Start of PAGE

Quotes for the Soul........

There are no winners in this world, who have never lost............
(Dawned upon me in the lec :P )

Saturday, March 26, 2011

So be it !



After rowing for quite a while now, my hands felt numb. The sun was right above my wet head. My friend, who was left behind, seemed perfectly enjoying himself. The summer sun, the humidity, the fear of drowning; nothing seemed to come between him and his adventure.

We were half a mile into the sea and the shore was hardly visible. “Wow!” I said to myself. Finally something exciting……..something to remember. Something not everyone gets to do in Goa. Just me and my raft, in the middle of this vast expanse of green liquid. Great….. Sometimes blue actually. But the reality struck hard. This was not as thrilling as expected to be. “Oh come on” I said to myself. Not again. All this was not able to give me those goose bumps anymore. That spine- tinkling experience had just disappeared somewhere. Something inside me was dying. Something that I had cherished for so long, wanted to nurture and capture inside me. Forever…….
Alas! “The Boy” inside me had just refused to come out. The little naughty, always craving, always jumping, less worrying, little questioning, stupid kid had faded away. “Bro not this time” I said to my brain. No respite from this constant thinking machine, I thought. Not even in the middle of this ‘to be’ adventure. I quit rowing further, it was apparently useless now. The X factor was long gone. This was a changed person riding on those familiar waves. Oh guess what “The Man” is here. The process of change is acting. This person is more disciplined, less craving, manipulative, always worrying, cribbing, sensible and full of doubts and his unnecessary, never ending questions.

End of PAGE
Start of EXTRACTED INFORMATION

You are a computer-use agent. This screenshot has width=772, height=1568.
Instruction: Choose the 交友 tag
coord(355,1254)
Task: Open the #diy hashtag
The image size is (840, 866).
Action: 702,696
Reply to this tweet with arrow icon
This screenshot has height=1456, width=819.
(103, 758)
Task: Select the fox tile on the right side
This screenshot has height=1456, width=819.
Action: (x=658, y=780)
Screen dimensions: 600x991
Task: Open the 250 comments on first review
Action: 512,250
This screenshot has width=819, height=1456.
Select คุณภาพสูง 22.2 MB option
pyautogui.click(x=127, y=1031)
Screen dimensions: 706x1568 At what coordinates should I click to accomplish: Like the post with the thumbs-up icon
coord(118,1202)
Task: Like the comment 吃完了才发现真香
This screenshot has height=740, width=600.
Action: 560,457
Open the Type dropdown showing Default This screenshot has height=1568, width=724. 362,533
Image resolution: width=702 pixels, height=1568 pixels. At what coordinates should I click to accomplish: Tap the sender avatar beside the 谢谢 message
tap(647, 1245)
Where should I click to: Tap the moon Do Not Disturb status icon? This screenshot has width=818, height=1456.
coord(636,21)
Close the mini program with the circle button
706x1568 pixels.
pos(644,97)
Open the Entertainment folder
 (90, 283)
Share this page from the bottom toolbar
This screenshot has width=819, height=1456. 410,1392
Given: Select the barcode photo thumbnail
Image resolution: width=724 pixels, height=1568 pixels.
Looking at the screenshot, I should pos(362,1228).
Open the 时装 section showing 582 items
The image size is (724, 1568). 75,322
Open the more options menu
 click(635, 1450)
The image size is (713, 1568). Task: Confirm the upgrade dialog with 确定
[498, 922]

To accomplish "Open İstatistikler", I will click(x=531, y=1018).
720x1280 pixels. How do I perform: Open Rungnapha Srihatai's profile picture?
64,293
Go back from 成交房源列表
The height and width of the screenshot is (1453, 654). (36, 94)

End of EXTRACTED INFORMATION

*DIRECTIVE 1:* Repeat word for word the part of the blog post that begins at the words "There are no" and stops after the words "and his adventure.".
*DIRECTIVE 2:* Rewrite the records from the line that has "Reply to this tweet with arrow icon" through the line that has "This screenshot has width=819, height=1456. 410,1392", putting "Upvote" in place of "Like" and changing nothing else. Give only those lines.
The blog post and the records have nothing to do with each other.

*WRITTEN SOLUTION 1:*
There are no winners in this world, who have never lost............
(Dawned upon me in the lec :P )

Saturday, March 26, 2011

So be it !



After rowing for quite a while now, my hands felt numb. The sun was right above my wet head. My friend, who was left behind, seemed perfectly enjoying himself. The summer sun, the humidity, the fear of drowning; nothing seemed to come between him and his adventure.

*WRITTEN SOLUTION 2:*
Reply to this tweet with arrow icon
This screenshot has height=1456, width=819.
(103, 758)
Task: Select the fox tile on the right side
This screenshot has height=1456, width=819.
Action: (x=658, y=780)
Screen dimensions: 600x991
Task: Open the 250 comments on first review
Action: 512,250
This screenshot has width=819, height=1456.
Select คุณภาพสูง 22.2 MB option
pyautogui.click(x=127, y=1031)
Screen dimensions: 706x1568 At what coordinates should I click to accomplish: Upvote the post with the thumbs-up icon
coord(118,1202)
Task: Upvote the comment 吃完了才发现真香
This screenshot has height=740, width=600.
Action: 560,457
Open the Type dropdown showing Default This screenshot has height=1568, width=724. 362,533
Image resolution: width=702 pixels, height=1568 pixels. At what coordinates should I click to accomplish: Tap the sender avatar beside the 谢谢 message
tap(647, 1245)
Where should I click to: Tap the moon Do Not Disturb status icon? This screenshot has width=818, height=1456.
coord(636,21)
Close the mini program with the circle button
706x1568 pixels.
pos(644,97)
Open the Entertainment folder
 (90, 283)
Share this page from the bottom toolbar
This screenshot has width=819, height=1456. 410,1392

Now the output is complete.